As a comic opera it doesn’t take itself too seriously, which reflects Donizetti’s original- yes I have watched the original and it compares very favourably. Now I am not an opera buff, but I have sung in choirs since I was a child and have continued to do so as an adult, singing a wide range of material from classical to gospel, show tunes to pop. So I am fussy about vocals. The standard of singing and acting is extremely high by Opera’r Ddraig. And I love the intimacy of the small stage, which means you can see the artists’ breath control rippling through them from their diaphragms and through their bodies. They also sing unaided, there are no mics, no chorus, just the accompaniment of a pianist, so there is no where to hide and no need to do so. The whole cast’s diction is so excellent you can hear all the words clearly and the tones of their voices are full.  How marvellous.

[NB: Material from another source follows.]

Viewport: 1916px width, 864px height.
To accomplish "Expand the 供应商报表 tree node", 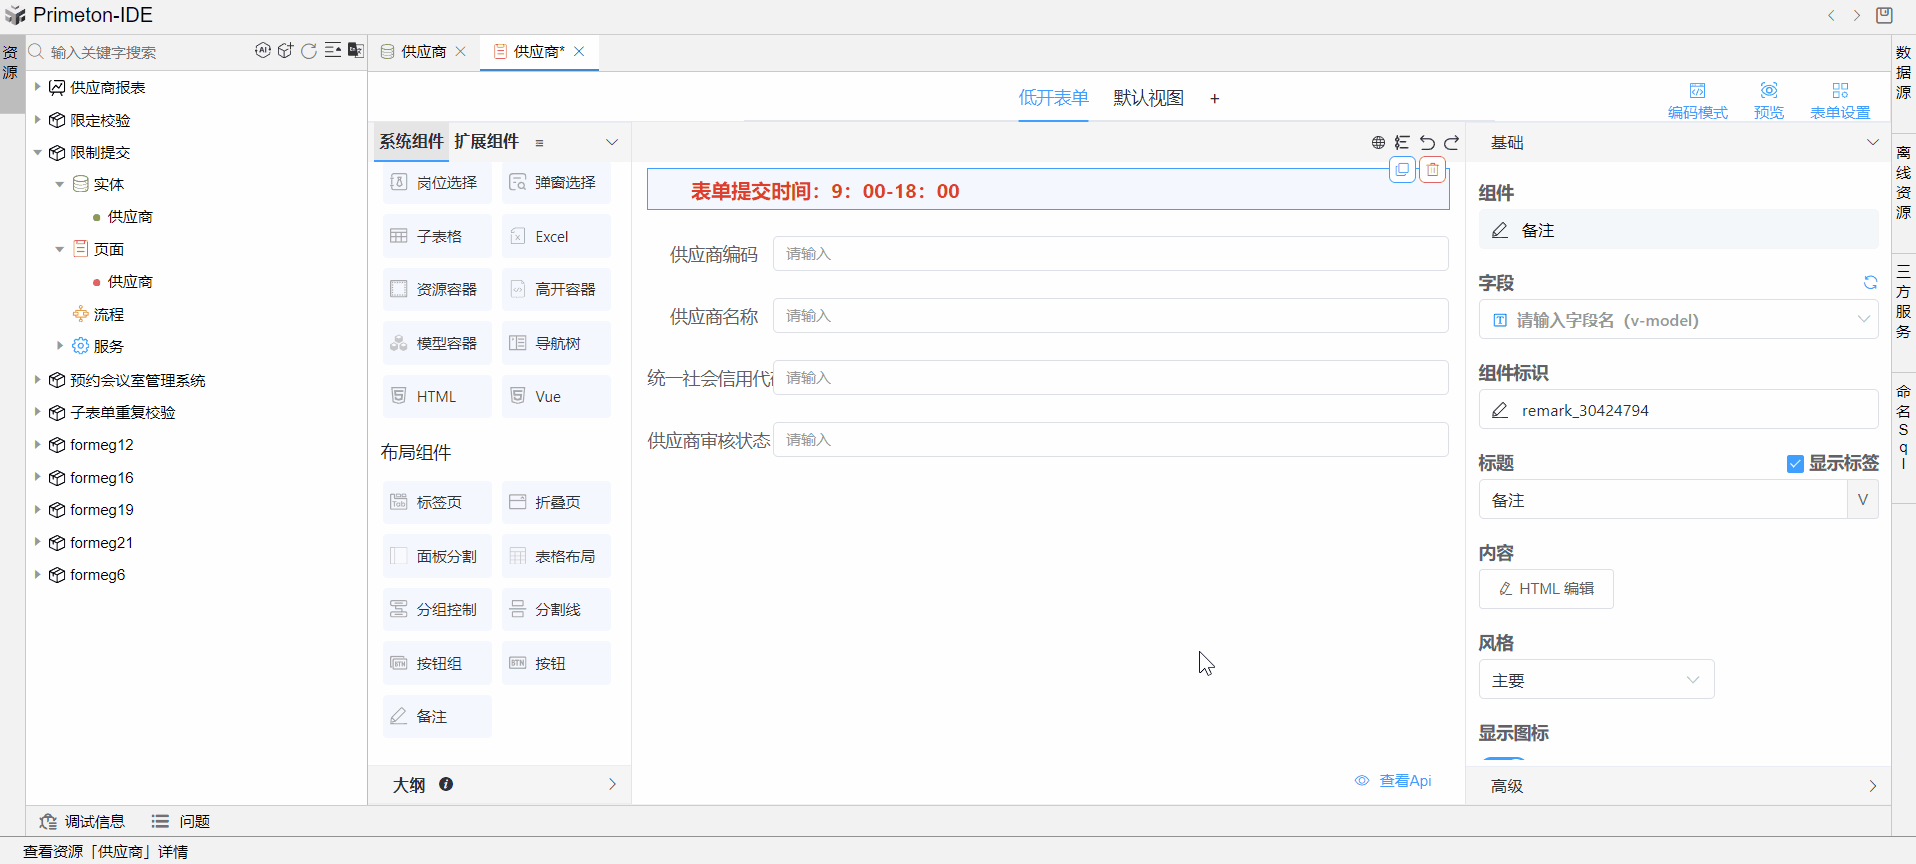I will 38,87.
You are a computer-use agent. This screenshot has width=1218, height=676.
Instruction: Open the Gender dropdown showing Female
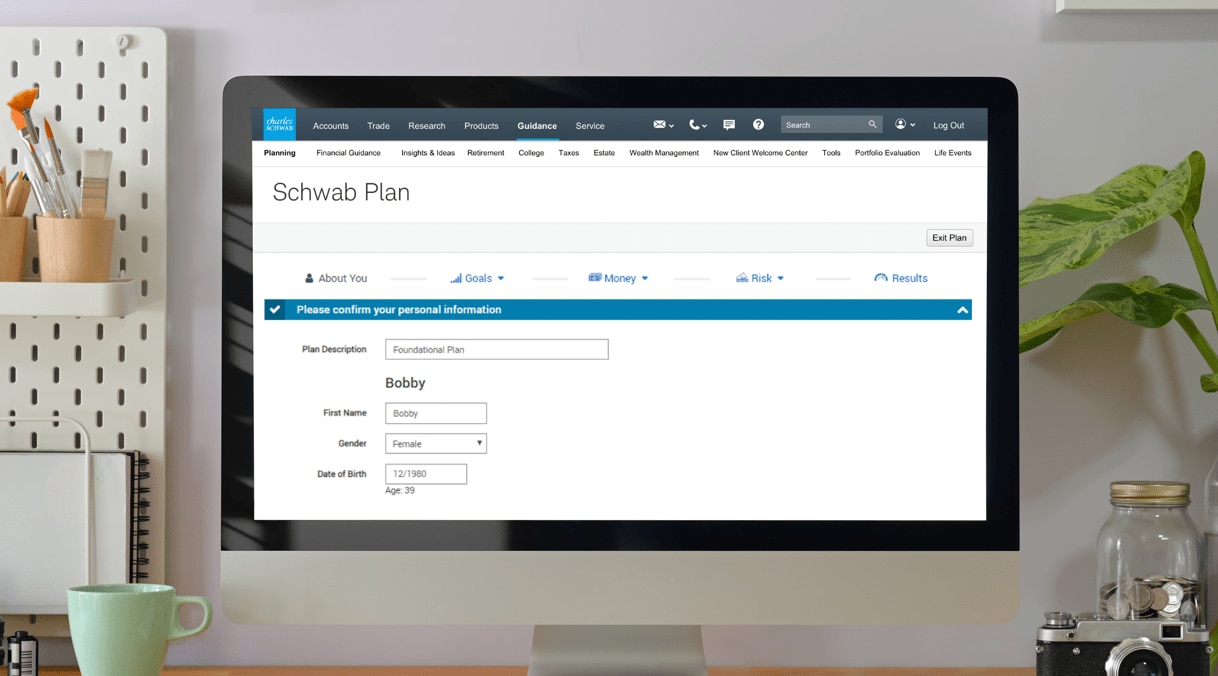pos(435,443)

Opera’r Ddraig’s The Elixir of Love is set in a café on Barry Island where Adina played by Alys Robert works as the staff/owner of a café.  Robert has a wonderful clean Soprano voice. As Adina she is both pragmatic and romantic, who is  in love with being in love. She expects to be swept away in a tidal wave of passion and wants to have fun too. Adina takes the self-conscious and shy  Nicky, played by Tenor David Powton, for granted. Nicky has been desperately in love with Adina for years,  but lacks self confidence and self worth. He has tried but doesn’t have the courage to tell her or try to woo her. When he finally declares himself she knocks him back. Powton is a true Tenor hitting the top notes easily and clearly, which is gorgeous in the English version of “Una Furtiva Lagrima.”

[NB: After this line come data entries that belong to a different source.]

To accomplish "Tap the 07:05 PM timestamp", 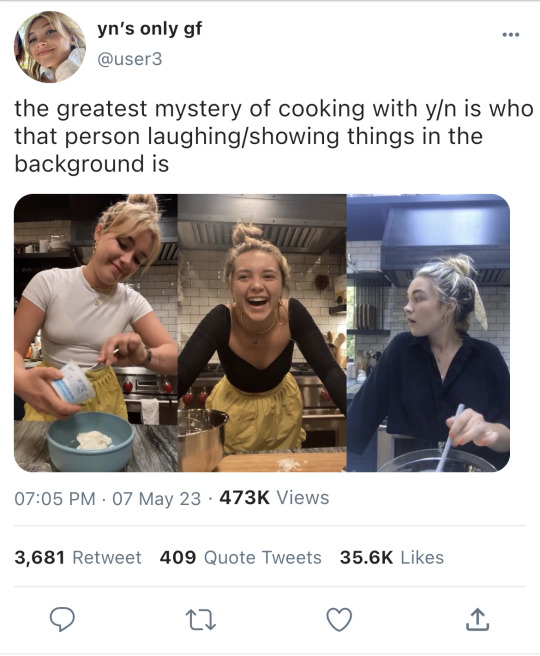I will coord(55,498).
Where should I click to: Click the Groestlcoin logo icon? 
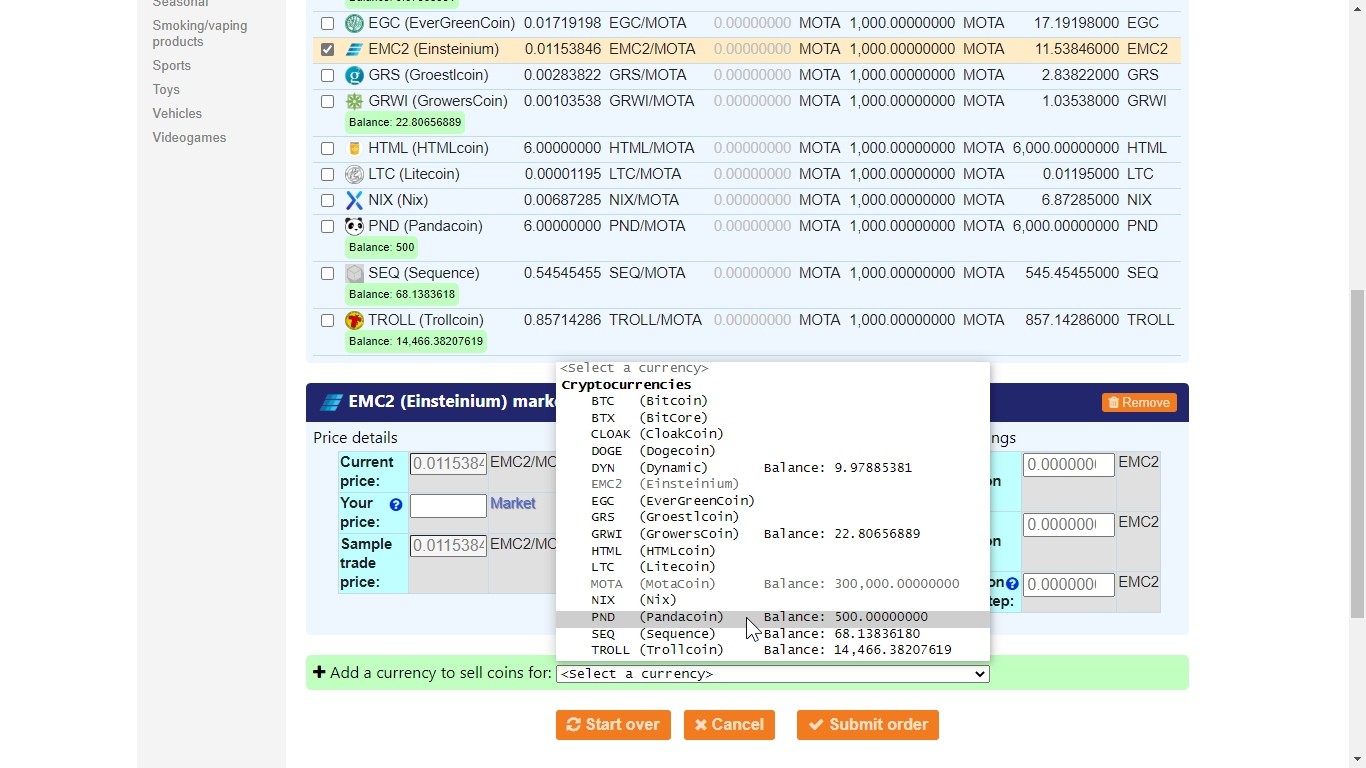[x=354, y=75]
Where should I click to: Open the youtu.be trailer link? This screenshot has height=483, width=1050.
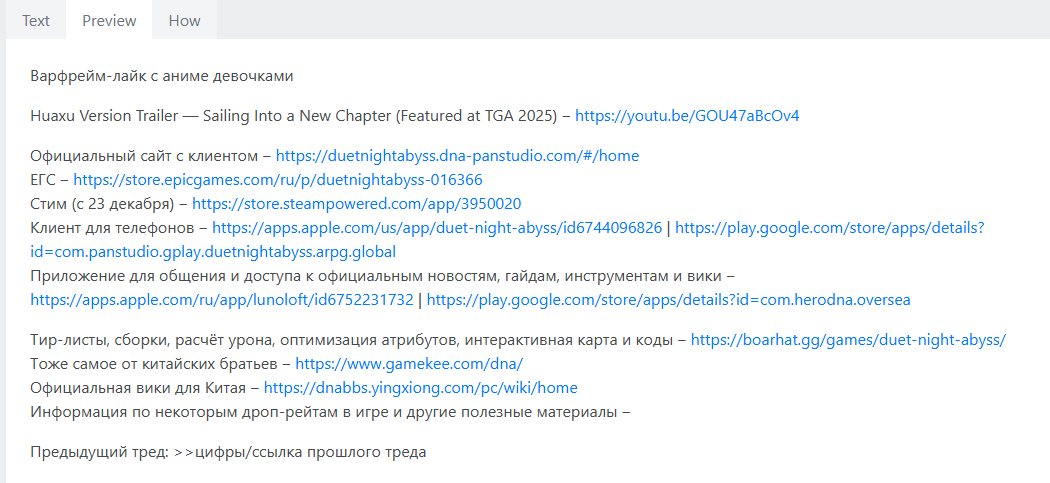687,116
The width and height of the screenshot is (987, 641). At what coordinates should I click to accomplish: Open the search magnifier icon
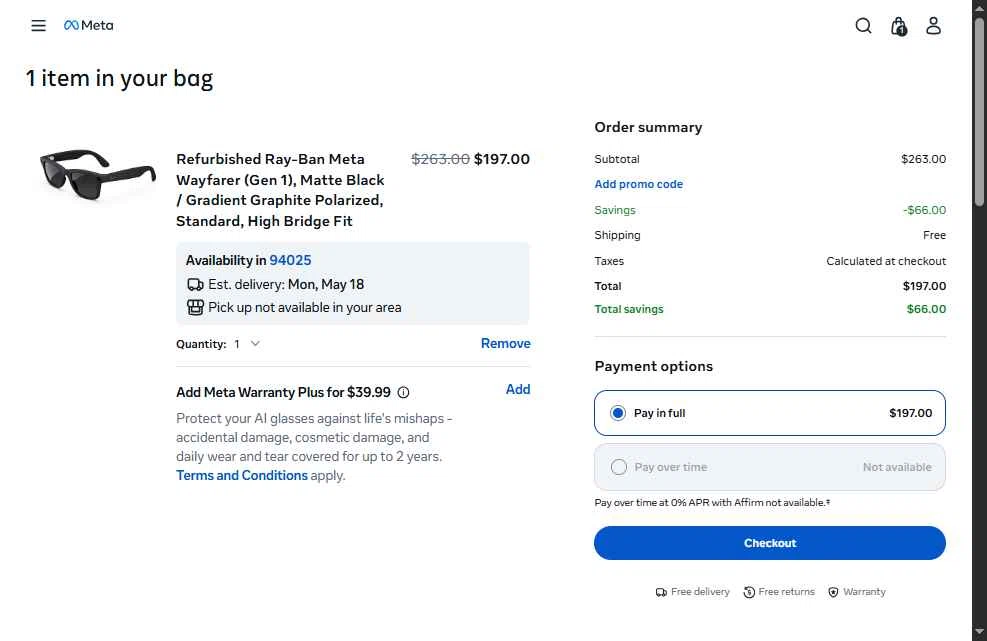863,26
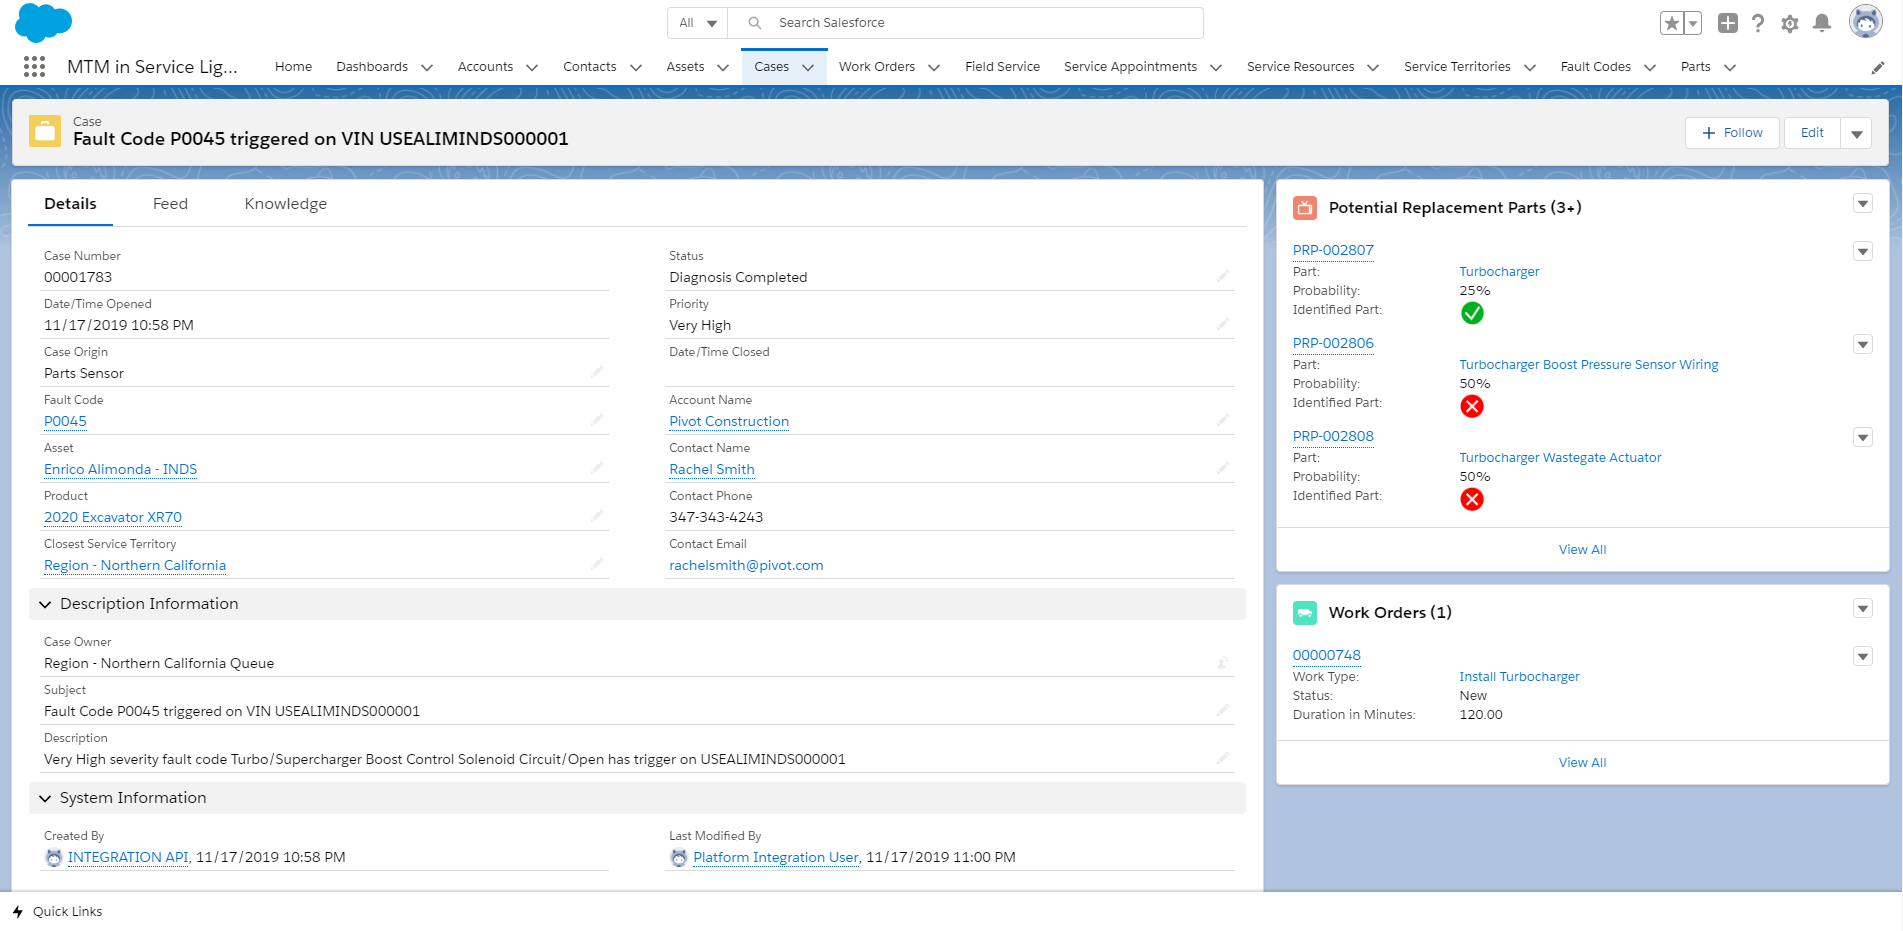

The Elixir of Love (c) Bill Knight. From left to right_ David Powton
David Powton as Nicky

Themba Mvula is the swaggering, arrogant and rather dashing Captain Brandon who assumes that Adina is his. Initially Adina sees through Brandon, he is so full of himself, she soon seems to convince herself that she is in love with him when he proposes.  He persuades her to accept, pushing the recently declared Falklands War to his advantage. Mvula is ideal as Brandon who he plays for laughs and easily convinces us that this handsome man is a conceited prick. He has a rich Baritone voice which is showcased in our introduction to him in Act 1, which is a reinterpretation of “Come Paride Vezzoso” where he boasts about how handsome and desirable he is that Adina cannot resist him. Harris and Eaton’s libretto includes the line “my body is as glorious as my flirting is notorious.”It is very funny, especially as Adina sees through him and with Nicky’s bitter and cutting asides.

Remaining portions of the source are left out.